Next Generation Planner: November 2021
Christopher Woods, CFP®, CKA
Founder, LifePoint Financial Group
After spending some time with a hybrid RIA at LPL, Christopher Woods decided to start his own RIA in 2018. He knew he wanted to pursue a career in finance long before that, though.
“When I was growing up, it wasn’t financial planning, it was being a stockbroker; I knew when I was in high school that I wanted to do that. I would read in the newspaper when they would have the closing prices of stocks. I learned how to read the closing prices and the highs and the lows and everything else. I became fascinated with the markets and what impacted markets and what jobs were available working in and around the markets.”
That fascination led him to economics in college and his interest in financial services deepened. The problem was that he knew he wanted to be in a client-facing role, a role that was hard to come by at the time.
“My first job in financial services was back in 1996. At that time, you just had your brokerage firms. You didn’t really see or hear about financial planning very much. This was an industry at that point—financial planning was a thing back in the ’90s, but most of the companies that were soliciting for open positions were the larger brokerage firms.”
Undeterred, he took a job in operations at a brokerage firm and earned his Series 7 a few years later.
“I was an adviser for a little while and a few things were clear to me. I was with American Express Financial Advisors, and I was in their training program. It was one of those programs where they tell you, ‘Make your list of 50 or maybe 100 people who you can start calling as soon as you start.’ I tried to make a list of friends and family, and my list just didn’t have a lot of people who had money. It was actually kind of discouraging at first because I entered a training program and I see other people in our group who were bringing in six-figure accounts on a weekly basis. I just thought, ‘Where are you getting these people?’ only to find out later on that a lot of their parents were just feeding clients to them.”
Without an existing network of wealthy prospects, Woods took an opportunity to play professional basketball, something he had done previously.
“I was injured before the season even started so that ended that return. Rather than going back to being a financial planner, I started wholesaling for a long time. I knew my heart was still on the retail side of the business, so I wanted to come back to being an adviser.”
After 16 years as a wholesaler, the time was right to make a change. He earned his CFP® certification in 2016, but used his time working in other parts of the industry as a guide for what to do next.
“Once I became a wholesaler and got a chance to sit down with a number of different types of advisers—we called on independent broker-dealers, wirehouse firms, some independent RIAs—I had that unique opportunity to sit down, ask questions, see how they ran their business, how they did things. That was helpful for me to understand that if I wanted to be an adviser again, where would I fit in? I wanted to do something that had more of a consultative approach.”
Taking the time to reflect on their objectives and emotional needs is an important step for young planners trying to find their way into the industry.
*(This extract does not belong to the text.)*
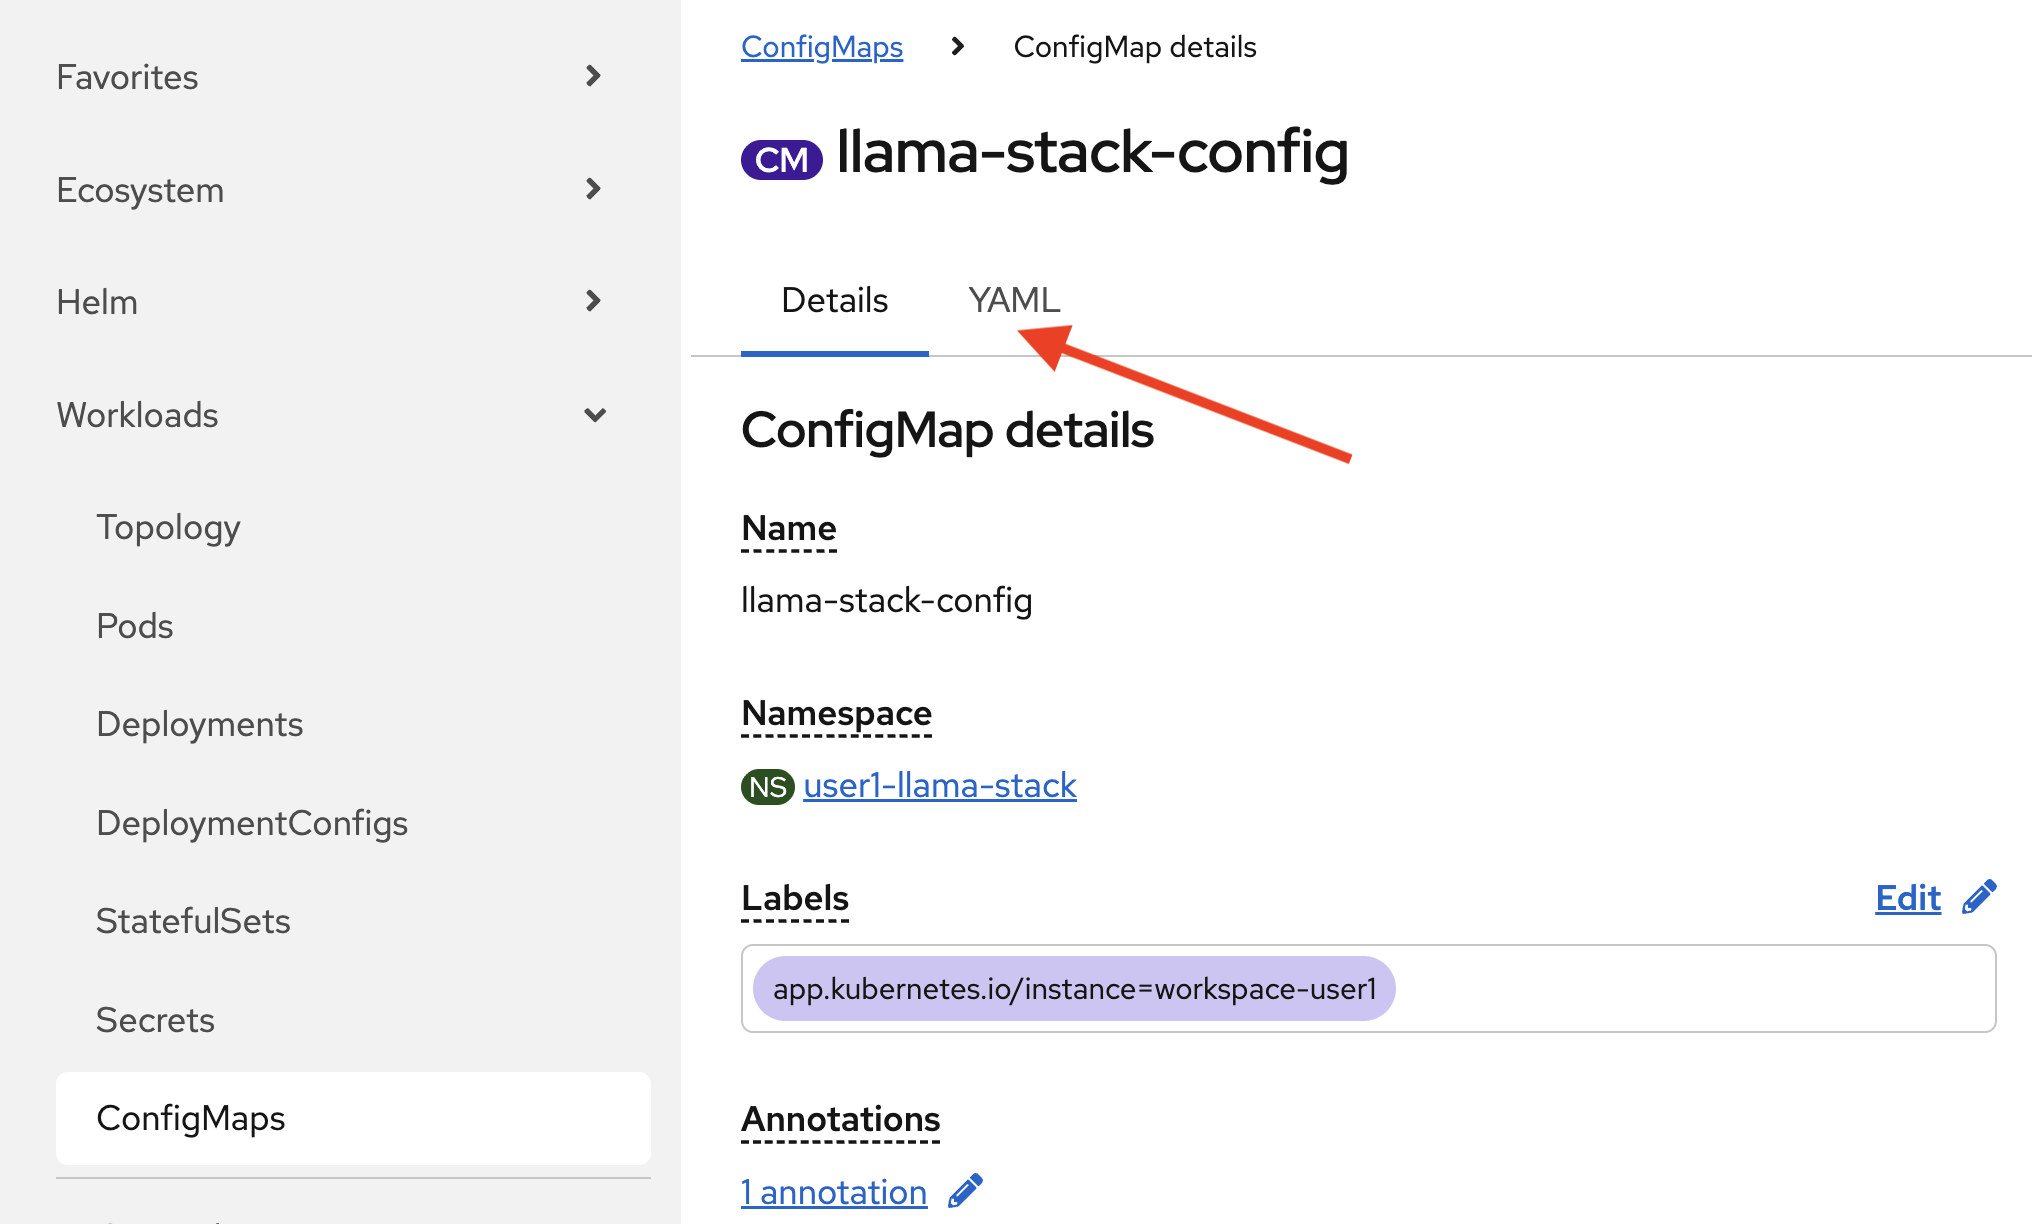
Task: Select Topology in the Workloads sidebar
Action: click(x=168, y=526)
“I think it’s important to figure out, knowing your personality, where you best fit into that process; where can you best serve? Plenty of firms are looking for people who can be on the investment management side, or for those who want to focus more on client-facing work. The other thing for me is because I’m a business owner, I can waive the asset minimum so I can work with people I want to work with; it doesn’t have to just be people coming to me with half a million or a million dollars in assets. Financial planning is something that anyone could benefit from, and for a long time, it was more challenging for those without assets to get advice. We’re seeing more models developing that will allow a broader base of people to get the advice that they need.”
Woods encourages new planners to find what they’re most interested in and build up their expertise in that area. By building that expertise and not trying to be all things to some people, they can extend their reach.
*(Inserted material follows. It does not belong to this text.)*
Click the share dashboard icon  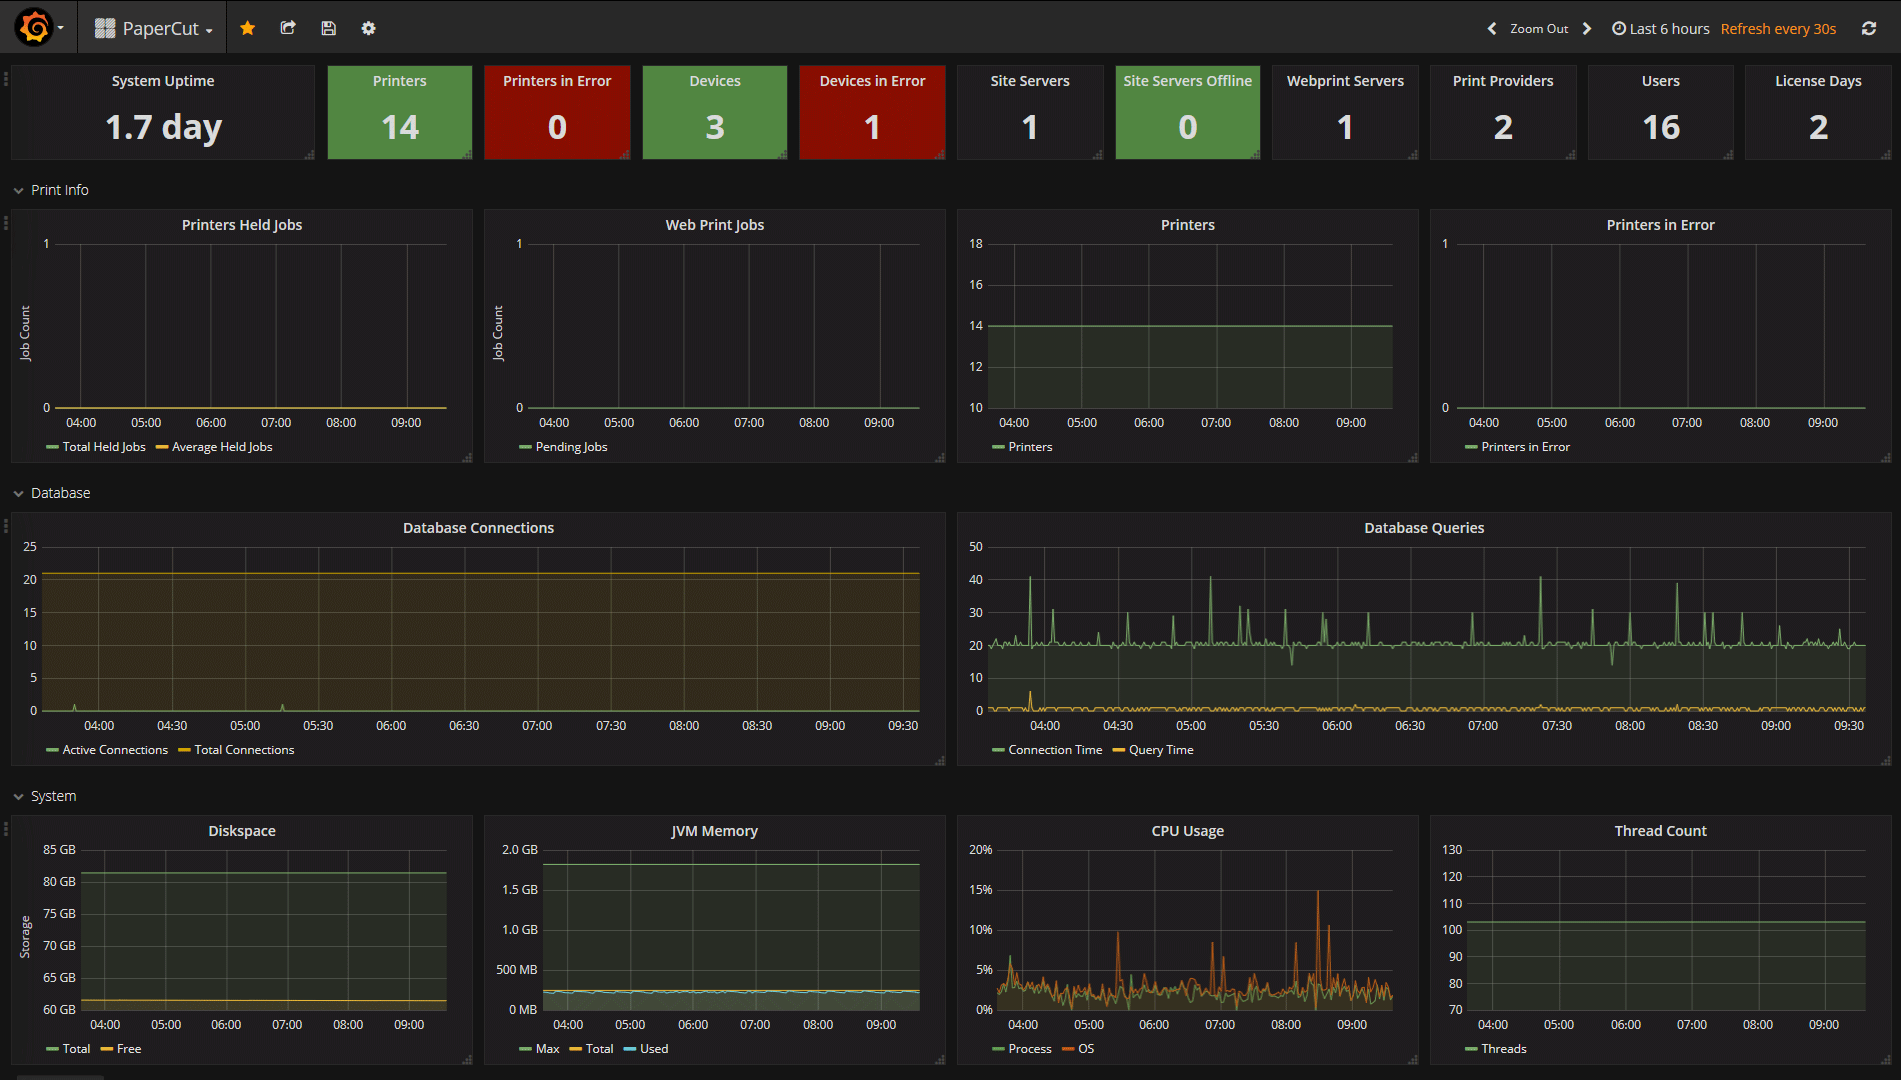288,28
“One of the toughest things when you’re a young planner is trying to get people, potentially even twice your age, to trust you with their money. However, if you’re younger, but you become a subject matter expert in some area, that becomes something that you can leverage, especially now in a world of social media. It does take some time to figure out, but it’s probably going to be for the best when it’s an area of passion. The future in this industry is going to be those who begin to create more niches, begin to specialize. We’re no longer an adviser who’s marketing to that 10-, 20-, 30-mile radius around their house. Now we have the ability through all kinds of media to market nationally. You’re going to do better for yourself if you’re able to create the knowledge base to serve a more targeted audience with specified skills that can be hard to replicate by somebody else.”
No matter what path they take or what part of the industry they work in, Woods believes that people need to approach planning with a mind to serve.
“To be effective, you do need to have a heart for helping people. It can be such a stressful topic for so many, and I think as an adviser, we can really be a stress reliever and help clients see a future that maybe they couldn’t have seen for themselves.”